Vitali Klitschko shocked much of Ukraine when he stepped down from the country’s upcoming presidential race to make way for who Ukrainians know as “The Chocolate King,” Petro Poroshenko. Until Saturday, Klitschko was first in the polls, followed closely by Poroshenko and further by former Prime Minister Yulia Tymoshenko.
Klitschko announced to his UDAR party his decision to leave the presidential race, and said he had instead put his sights on being Mayor of Kiev. “We have to nominate a…candidate representing…democratic forces,” said Klitschko. “This has to be a candidate who [has] the strongest public support. This…is Petro Poroshenko.” The strategic move by Klitschko has spread jolts of excitement throughout Ukraine for the highly poised and likable Poroshenko.
The new front-runner is famous both as a businessman and a politician. Poroshenko graduated from Kiev State University in 1989 with an economics degree. Upon graduation, he began a cocoa-bean business which he merged with the several confection companies he took over in the 1990’s, creating what is now the Roshen Group. The immediate success out of college gained him the nickname, “Chocolate King.”

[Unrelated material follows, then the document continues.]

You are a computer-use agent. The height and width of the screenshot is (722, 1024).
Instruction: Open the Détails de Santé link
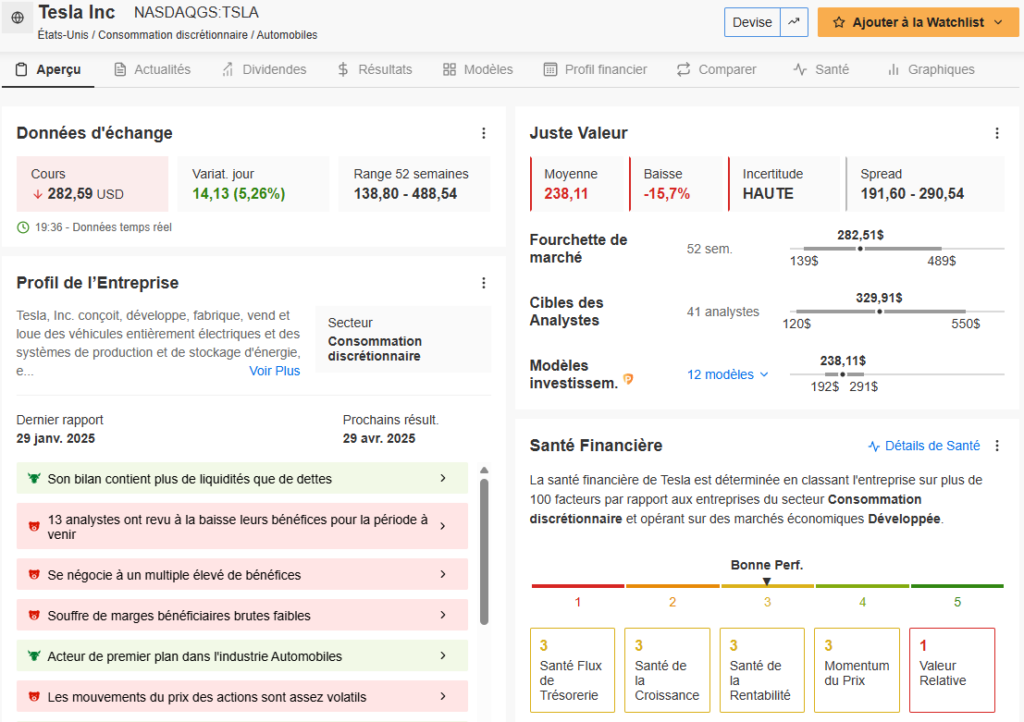924,446
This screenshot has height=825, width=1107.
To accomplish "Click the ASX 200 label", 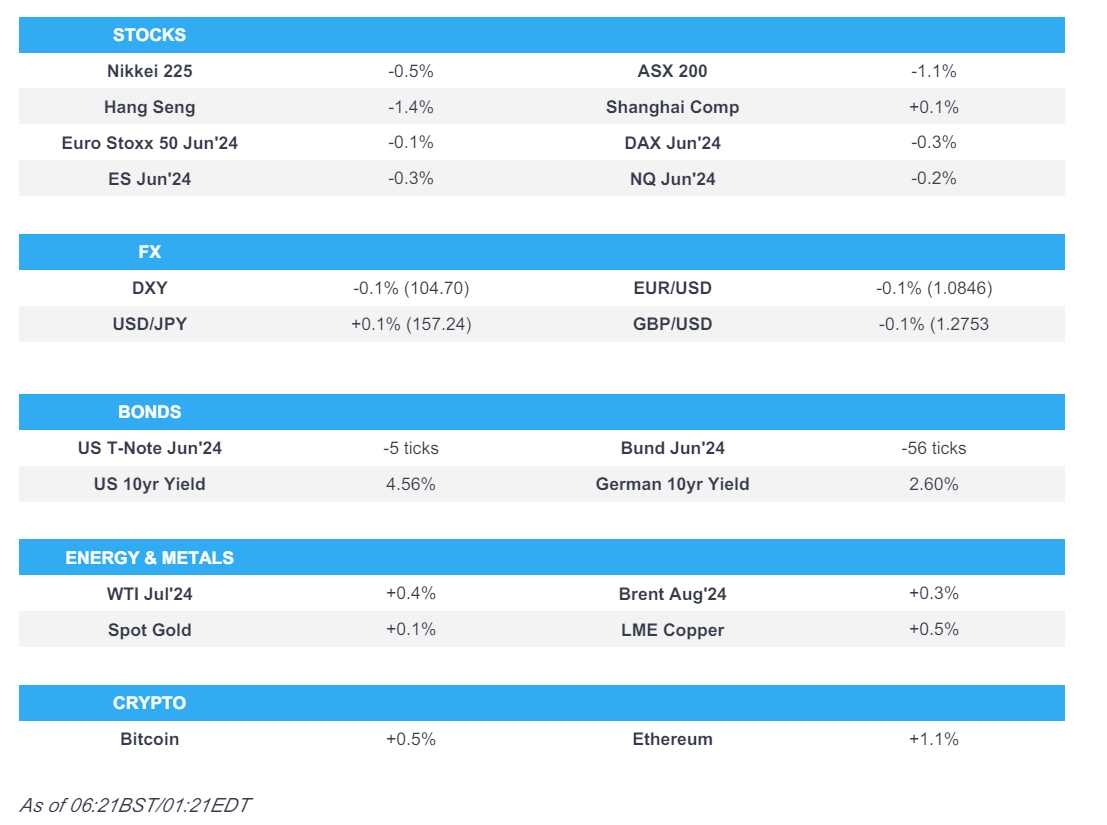I will 672,71.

But Poroshenko has done much more than chocolate in his day. Entering the parliament of Ukraine in 1998, Poroshenko was an active politician who caught attention in 2001 when he became the campaign leader behind Viktor Yushchenko, who ran in a corrupt race against Viktor Yanukovych in 2004. The original results showed Yanukovych winning, but after a re-vote Yushchenko was the clear winner, earning 52% of votes.
Yushchenko served as Ukrainian president from 2004-2010. The politician was succeeded in 2010 by his old rival, Viktor Yanukovych, who remained president until February of this year, when massive protests ousted his authority and parliament voted for new elections. Poroshenko was a long time supporter of both the Orange Revolution, which led to Yushchenko’s presidency, and the recent revolution, which ousted Yanukovych.
While it was a shock for Klitschko to step down, he did so with the intention of backing Poroshenko. The strategic choice dissolved those voters choosing between Poroshenko and Klitschko, leaving Yulia Tymoshenko far behind in the polls.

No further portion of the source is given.